[clangd] DexIndex implementation prototype
Needs ReviewPublic

Authored by kbobyrev on Mon, Aug 6, 8:16 AM.

Details

Summary

This patch is a proof-of-concept Dex index implementation. It has several flaws, which don't allow replacing static MemIndex yet, such as:

  • Not being able to handle queries of small size (less than 3 symbols); a way to solve this is generating trigrams of smaller size and having such incomplete trigrams in the index structure.
  • Speed measurements: while manually editing files in Vim and requesting autocompletion gives an impression that the performance is at least comparable with the current static index, having actual numbers is important because we don't want to hurt the users and roll out slow code.
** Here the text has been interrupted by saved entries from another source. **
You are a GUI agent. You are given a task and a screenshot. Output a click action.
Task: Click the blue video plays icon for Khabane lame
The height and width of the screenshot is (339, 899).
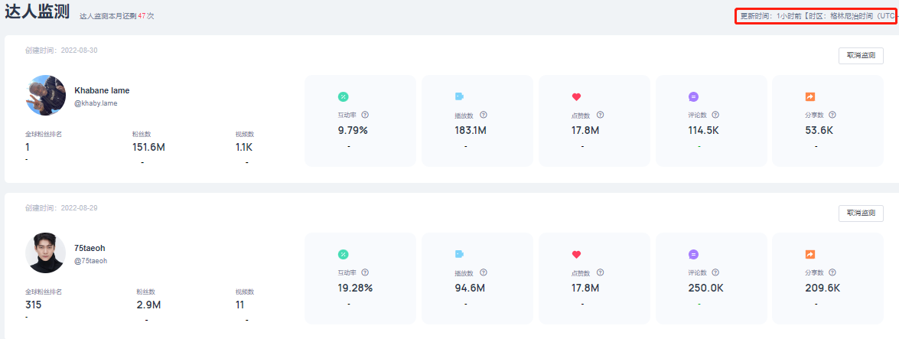(460, 96)
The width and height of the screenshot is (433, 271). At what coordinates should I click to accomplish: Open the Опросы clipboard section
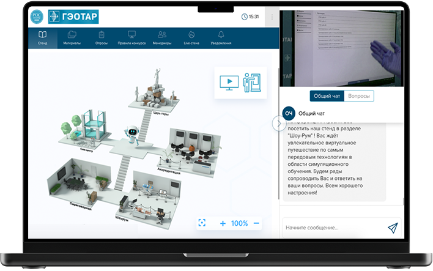pyautogui.click(x=102, y=38)
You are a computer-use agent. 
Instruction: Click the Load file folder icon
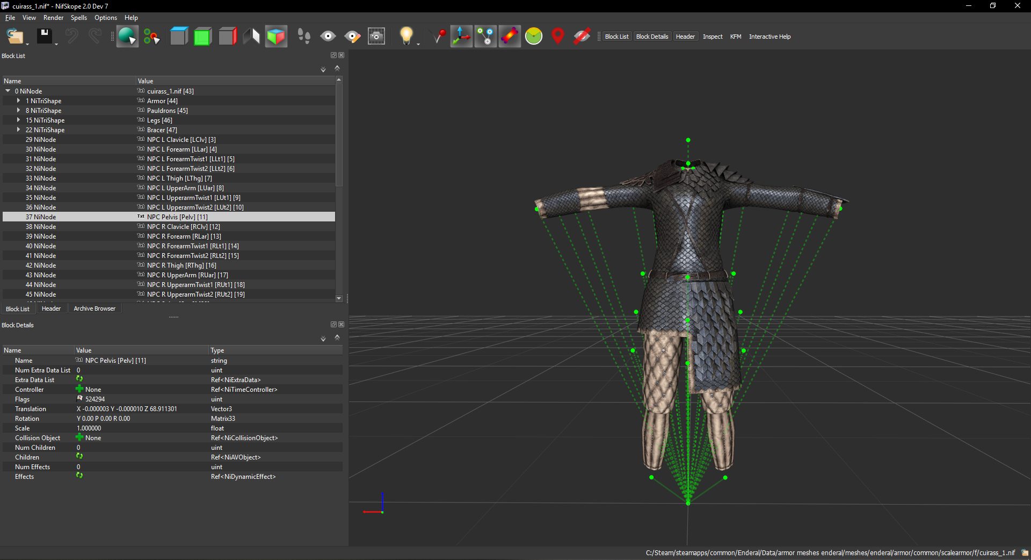point(14,37)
Eric (@ioeric) suggested that we should only replace MemIndex as soon as we have the evidence that this is not a regression in terms of performance. An approach which is likely to be successful here is to wait until we have benchmark library in the LLVM core repository, which is something I have suggested in the LLVM mailing lists, received positive feedback on and started working on. I will add a dependency as soon as the suggested patch is out for a review (currently there's at least one complication which is being addressed by https://github.com/google/benchmark/pull/649). Key performance improvements for iterators are sorting by cost and the limit iterator.
  • Quality measurements: currently, boosting iterator and two-phase lookup stage are not implemented, without these the quality is likely to be worse than the current implementation can yield. Measuring quality is tricky, but another suggestion in the offline discussion was that the drop-in replacement should only happen after Boosting iterators implementation (and subsequent query enhancement).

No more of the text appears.